The Competition Bureau has been seeking to block the merger over concerns it would substantially lessen wireless competition, and the sale of Freedom was widely expected to be a condition of regulatory approval.
In new submissions made to Competition Tribunal on Friday, the regulatory agency expanded its opposition to the proposed takeover, challenging the telecom giant’s claims about efficiencies and economic benefits, while arguing that consumers will be faced with higher prices.
Rogers, Shaw and Quebecor said their agreement would effectively address competitive concerns and keep alive a “strong and sustainable” fourth wireless carrier in Canada.
“I don’t think it’s going to go far enough for the Competition Bureau,” Winseck said.
However, some analysts think the sale will move the deal forward and quell the bureau’s competition concerns.
“We believe this agreement increases the prospect of the transaction closing to over 95 per cent,” Canaccord Genuity analyst Aravinda Galappatthige wrote in a note to clients.
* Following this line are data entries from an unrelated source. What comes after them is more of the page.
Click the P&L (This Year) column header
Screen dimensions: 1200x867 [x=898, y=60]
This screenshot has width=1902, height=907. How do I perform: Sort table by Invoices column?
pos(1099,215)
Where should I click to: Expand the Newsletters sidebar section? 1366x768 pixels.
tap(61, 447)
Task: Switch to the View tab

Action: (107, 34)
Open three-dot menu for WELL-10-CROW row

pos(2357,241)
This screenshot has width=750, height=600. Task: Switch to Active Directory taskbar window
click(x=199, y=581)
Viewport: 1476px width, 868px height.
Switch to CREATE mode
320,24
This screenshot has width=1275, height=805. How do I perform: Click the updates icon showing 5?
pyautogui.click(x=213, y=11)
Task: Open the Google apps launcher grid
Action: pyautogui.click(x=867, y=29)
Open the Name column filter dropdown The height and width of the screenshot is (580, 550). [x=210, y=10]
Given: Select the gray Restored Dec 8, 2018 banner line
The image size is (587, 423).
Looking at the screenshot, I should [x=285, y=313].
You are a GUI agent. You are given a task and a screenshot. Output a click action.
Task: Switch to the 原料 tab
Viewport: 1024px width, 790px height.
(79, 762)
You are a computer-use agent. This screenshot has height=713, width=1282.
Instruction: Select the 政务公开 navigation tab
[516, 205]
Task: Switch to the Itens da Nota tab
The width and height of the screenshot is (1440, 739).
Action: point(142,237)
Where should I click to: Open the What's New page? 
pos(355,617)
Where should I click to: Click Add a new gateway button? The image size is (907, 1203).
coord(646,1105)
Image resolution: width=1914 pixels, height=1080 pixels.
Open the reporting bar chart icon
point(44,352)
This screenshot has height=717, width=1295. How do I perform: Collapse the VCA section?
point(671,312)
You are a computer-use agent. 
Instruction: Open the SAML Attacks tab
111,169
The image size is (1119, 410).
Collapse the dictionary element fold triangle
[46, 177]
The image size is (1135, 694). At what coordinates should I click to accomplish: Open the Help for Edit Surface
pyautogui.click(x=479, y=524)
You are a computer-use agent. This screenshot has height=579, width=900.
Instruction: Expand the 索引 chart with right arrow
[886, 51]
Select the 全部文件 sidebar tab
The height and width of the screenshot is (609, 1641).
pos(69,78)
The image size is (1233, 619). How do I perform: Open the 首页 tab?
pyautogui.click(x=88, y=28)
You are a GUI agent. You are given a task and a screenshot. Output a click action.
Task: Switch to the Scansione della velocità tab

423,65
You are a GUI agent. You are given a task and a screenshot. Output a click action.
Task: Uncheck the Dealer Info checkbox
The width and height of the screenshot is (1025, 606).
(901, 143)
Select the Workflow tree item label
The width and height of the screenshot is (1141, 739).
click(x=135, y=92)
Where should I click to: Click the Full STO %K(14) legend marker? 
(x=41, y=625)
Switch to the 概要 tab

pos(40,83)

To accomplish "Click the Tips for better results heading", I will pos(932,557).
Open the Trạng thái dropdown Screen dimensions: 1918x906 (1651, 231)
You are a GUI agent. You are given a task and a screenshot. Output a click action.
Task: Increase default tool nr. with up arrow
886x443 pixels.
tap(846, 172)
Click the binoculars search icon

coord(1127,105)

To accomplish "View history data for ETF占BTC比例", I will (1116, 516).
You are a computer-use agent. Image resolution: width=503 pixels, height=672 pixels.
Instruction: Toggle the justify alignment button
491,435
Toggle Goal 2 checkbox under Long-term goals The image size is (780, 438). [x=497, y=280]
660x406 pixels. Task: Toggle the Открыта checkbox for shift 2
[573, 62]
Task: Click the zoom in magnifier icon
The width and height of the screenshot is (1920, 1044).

“We believe (Quebecor’s) strong operational track record, balance sheet, expertise and asset mix will make it more difficult for the regulator to argue that the Canadian wireless competitive landscape will be materially affected by the (Rogers-Shaw) merger,” said Desjardins analyst Jerome Dubreuil in a note to clients.
Quebecor was not the only contender in the mix leading up to this decision.
Globalive Capital’s Anthony Lacavera had been very vocal about his firm’s interest in buying Freedom, formerly Wind Mobile, which he founded in 2008. Halifax-based telecom company, Eastlink, and Xplornet Communications Inc., a New Brunswick-based rural internet provider, were also said to be interested in Freedom.
Winseck doesn’t believe there is another buyer that would create a strong enough fourth competitor.
“To me, the only viable alternative would be for somebody to come in that isn’t one of the existing players to take over Shaw lock, stock and barrel,” he said.
So far, the Rogers-Shaw transaction has received approval from the Canadian Radio-television and Telecommunications Commission. It still requires approval by the Competition Bureau and Innovation, Science and Economic Development Canada.
Competition Tribunal hearings on the matter are scheduled to begin the week of Nov. 7.
Rogers and Shaw shares were among the leading companies in trading on the Toronto Stock Exchange, gaining 6.4 and 8.3 per cent respectively.